The Navier-Stokes equations describe how fluids move. They are partial differential equations — they specify, at each point and each instant, how the velocity field evolves given the current velocity field and the forces applied. Solving them is notoriously difficult. The existence and smoothness of their solutions in three dimensions is one of the Millennium Prize Problems.
Taha (arXiv:2602.20637) reformulates the equations as a variational principle. At each instant, the fluid's evolution minimizes the norm of the pressure force required to enforce incompressibility. The fluid is incompressible — its density doesn't change — and this constraint must be actively maintained by pressure. Among all possible instantaneous evolutions of the velocity field, the one that actually occurs is the one requiring the least pressure to stay incompressible.

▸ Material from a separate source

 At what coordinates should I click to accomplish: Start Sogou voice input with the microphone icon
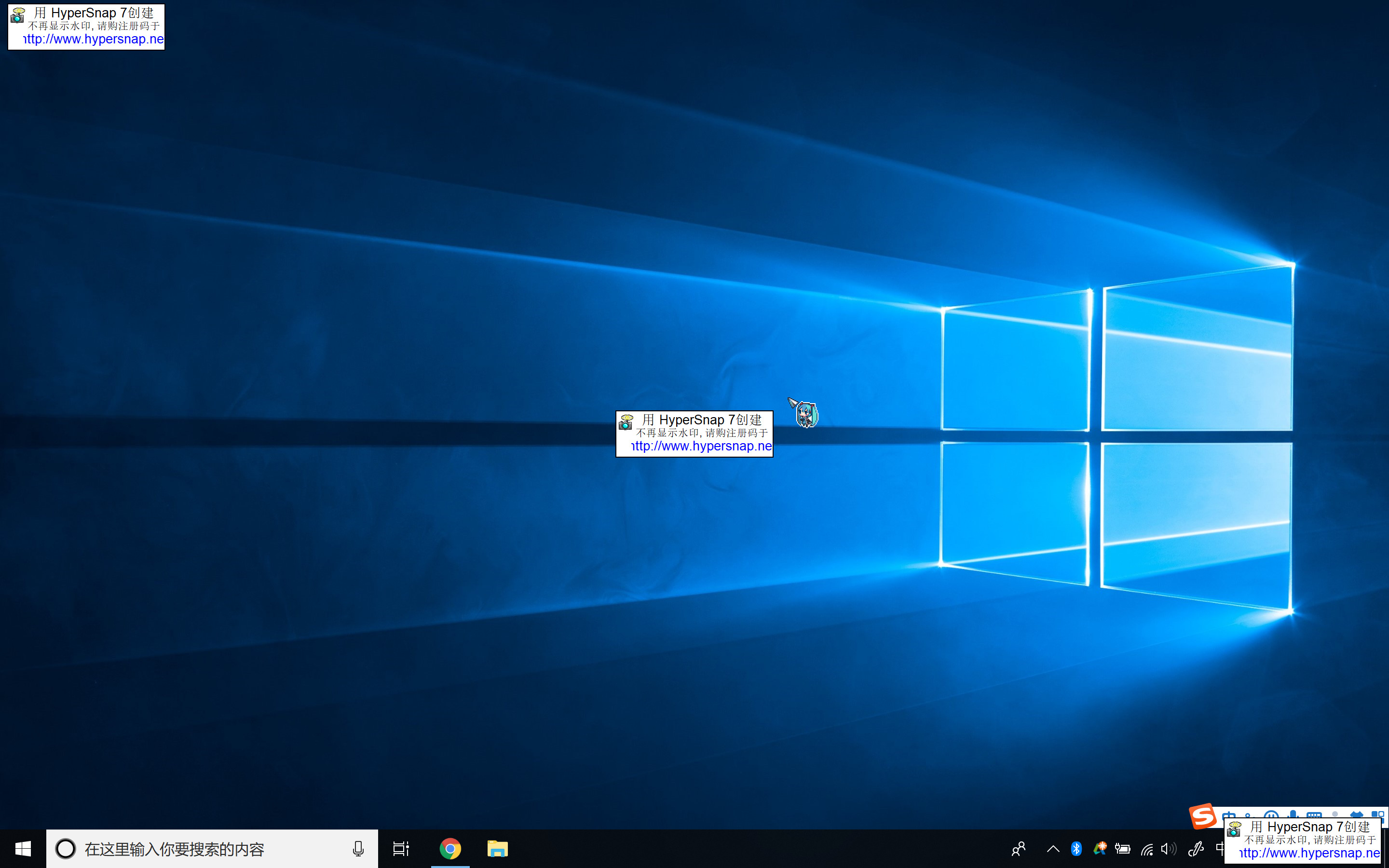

This is the principle of minimum pressure gradient. It is not a minimization over the full trajectory (like Hamilton's principle in classical mechanics). It is a minimization at each instant — the fluid is myopically lazy. It never plans ahead. It simply chooses, moment by moment, the evolution that costs the least pressure right now.
The equivalence is exact: a smooth flow field satisfies the incompressible Navier-Stokes equations if and only if it minimizes the pressure gradient norm at every instant. Any other kinematically admissible evolution — any other way the fluid could move while remaining incompressible — requires strictly more pressure. The actual flow is the unique minimum.
This reframes every complex flow behavior as the consequence of instantaneous economy. Turbulent eddies, boundary layer separation, vortex shedding — all are the laziest possible responses to their instantaneous constraints. The flow separates not because something forces it to, but because separation is the cheapest way to remain incompressible at that moment. The complexity of fluid dynamics emerges from a principle of minimal effort applied instant by instant.
The general point: a difficult dynamical system can sometimes be understood not by solving its equations forward but by asking what each state minimizes. The answer — here, the pressure force — reveals what the system is optimizing, even when the optimization produces chaotic or complex behavior.